Items from a pointing dataset:
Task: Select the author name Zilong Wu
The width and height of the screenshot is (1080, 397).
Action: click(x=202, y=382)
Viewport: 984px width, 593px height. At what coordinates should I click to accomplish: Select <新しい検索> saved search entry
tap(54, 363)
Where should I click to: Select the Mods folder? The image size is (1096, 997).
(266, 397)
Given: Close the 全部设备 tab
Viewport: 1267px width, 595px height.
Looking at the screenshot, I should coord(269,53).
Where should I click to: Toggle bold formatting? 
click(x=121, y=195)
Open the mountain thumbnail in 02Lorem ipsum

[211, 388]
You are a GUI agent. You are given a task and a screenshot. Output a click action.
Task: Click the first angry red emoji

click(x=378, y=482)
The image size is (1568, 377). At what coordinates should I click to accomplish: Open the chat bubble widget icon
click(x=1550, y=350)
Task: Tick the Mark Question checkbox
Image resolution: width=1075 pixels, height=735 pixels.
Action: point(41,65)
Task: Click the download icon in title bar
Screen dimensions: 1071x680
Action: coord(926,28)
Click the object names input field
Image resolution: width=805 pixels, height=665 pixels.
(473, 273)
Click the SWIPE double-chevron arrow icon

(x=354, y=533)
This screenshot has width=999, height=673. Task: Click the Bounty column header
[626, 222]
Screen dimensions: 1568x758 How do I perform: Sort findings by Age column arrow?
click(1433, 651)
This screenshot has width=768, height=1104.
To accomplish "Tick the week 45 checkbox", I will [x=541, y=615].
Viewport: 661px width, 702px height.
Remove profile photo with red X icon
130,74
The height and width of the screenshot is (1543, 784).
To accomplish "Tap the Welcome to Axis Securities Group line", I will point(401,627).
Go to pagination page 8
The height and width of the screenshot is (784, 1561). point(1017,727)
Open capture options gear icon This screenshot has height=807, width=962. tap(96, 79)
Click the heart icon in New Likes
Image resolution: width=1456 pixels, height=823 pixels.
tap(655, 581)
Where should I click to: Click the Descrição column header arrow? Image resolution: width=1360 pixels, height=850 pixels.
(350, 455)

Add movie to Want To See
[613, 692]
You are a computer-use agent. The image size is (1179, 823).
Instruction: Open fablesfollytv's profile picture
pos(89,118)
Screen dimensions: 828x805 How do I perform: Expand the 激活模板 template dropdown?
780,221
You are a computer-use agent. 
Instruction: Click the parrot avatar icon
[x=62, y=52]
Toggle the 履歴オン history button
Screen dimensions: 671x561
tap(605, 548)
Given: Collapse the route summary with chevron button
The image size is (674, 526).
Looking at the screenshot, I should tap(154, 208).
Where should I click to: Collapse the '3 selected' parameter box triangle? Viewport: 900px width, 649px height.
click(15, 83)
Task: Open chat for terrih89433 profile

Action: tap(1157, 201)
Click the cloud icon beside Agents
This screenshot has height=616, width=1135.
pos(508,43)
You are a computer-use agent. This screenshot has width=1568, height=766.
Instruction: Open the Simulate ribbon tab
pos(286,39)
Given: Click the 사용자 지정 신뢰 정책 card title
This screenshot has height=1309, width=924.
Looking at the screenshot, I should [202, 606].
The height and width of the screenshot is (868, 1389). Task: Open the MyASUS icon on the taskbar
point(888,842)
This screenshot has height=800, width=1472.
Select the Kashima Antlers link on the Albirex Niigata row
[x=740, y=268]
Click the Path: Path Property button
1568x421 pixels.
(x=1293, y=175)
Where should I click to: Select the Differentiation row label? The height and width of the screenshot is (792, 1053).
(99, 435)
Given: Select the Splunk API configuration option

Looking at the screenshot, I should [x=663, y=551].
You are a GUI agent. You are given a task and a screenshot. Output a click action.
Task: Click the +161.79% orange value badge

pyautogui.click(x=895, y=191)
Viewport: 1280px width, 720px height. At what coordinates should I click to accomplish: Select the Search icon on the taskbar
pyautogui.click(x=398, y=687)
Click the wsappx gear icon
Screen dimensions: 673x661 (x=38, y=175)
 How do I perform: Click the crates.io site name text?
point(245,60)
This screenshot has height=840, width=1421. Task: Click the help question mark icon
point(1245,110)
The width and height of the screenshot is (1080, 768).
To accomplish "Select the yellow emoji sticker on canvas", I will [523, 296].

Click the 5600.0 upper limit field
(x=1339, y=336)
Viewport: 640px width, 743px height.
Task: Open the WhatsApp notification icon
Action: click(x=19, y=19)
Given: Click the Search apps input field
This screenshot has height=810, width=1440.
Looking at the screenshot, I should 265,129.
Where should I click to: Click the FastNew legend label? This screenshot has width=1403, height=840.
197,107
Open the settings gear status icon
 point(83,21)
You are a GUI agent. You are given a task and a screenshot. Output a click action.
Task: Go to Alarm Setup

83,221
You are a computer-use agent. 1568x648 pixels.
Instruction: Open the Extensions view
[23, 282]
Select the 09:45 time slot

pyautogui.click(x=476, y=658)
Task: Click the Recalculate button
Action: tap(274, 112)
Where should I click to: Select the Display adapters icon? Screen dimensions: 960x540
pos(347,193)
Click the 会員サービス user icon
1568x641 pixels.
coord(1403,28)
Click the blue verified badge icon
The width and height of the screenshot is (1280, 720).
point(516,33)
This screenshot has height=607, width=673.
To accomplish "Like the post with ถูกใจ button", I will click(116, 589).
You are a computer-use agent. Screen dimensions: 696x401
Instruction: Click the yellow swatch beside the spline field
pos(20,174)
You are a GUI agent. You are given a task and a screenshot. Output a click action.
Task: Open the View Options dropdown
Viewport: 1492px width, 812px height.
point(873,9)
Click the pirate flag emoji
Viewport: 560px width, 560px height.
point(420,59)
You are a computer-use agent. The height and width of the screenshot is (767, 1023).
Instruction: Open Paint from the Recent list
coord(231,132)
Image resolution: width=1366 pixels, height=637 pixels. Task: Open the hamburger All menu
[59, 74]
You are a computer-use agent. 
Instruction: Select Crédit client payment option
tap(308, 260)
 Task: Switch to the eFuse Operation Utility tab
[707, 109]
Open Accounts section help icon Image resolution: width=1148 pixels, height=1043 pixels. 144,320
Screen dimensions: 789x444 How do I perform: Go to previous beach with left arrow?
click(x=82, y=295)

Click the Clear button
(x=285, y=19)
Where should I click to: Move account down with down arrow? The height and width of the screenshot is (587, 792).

What needs to be done: Copy out the lines of the items above, from the line containing "This screenshot has height=800, width=1472." through the line containing "Looking at the screenshot, I should [x=663, y=551].", with both of those lines included.

Output of the exercise:
This screenshot has height=800, width=1472.
Select the Kashima Antlers link on the Albirex Niigata row
[x=740, y=268]
Click the Path: Path Property button
1568x421 pixels.
(x=1293, y=175)
Where should I click to: Select the Differentiation row label? The height and width of the screenshot is (792, 1053).
(99, 435)
Given: Select the Splunk API configuration option

Looking at the screenshot, I should [x=663, y=551].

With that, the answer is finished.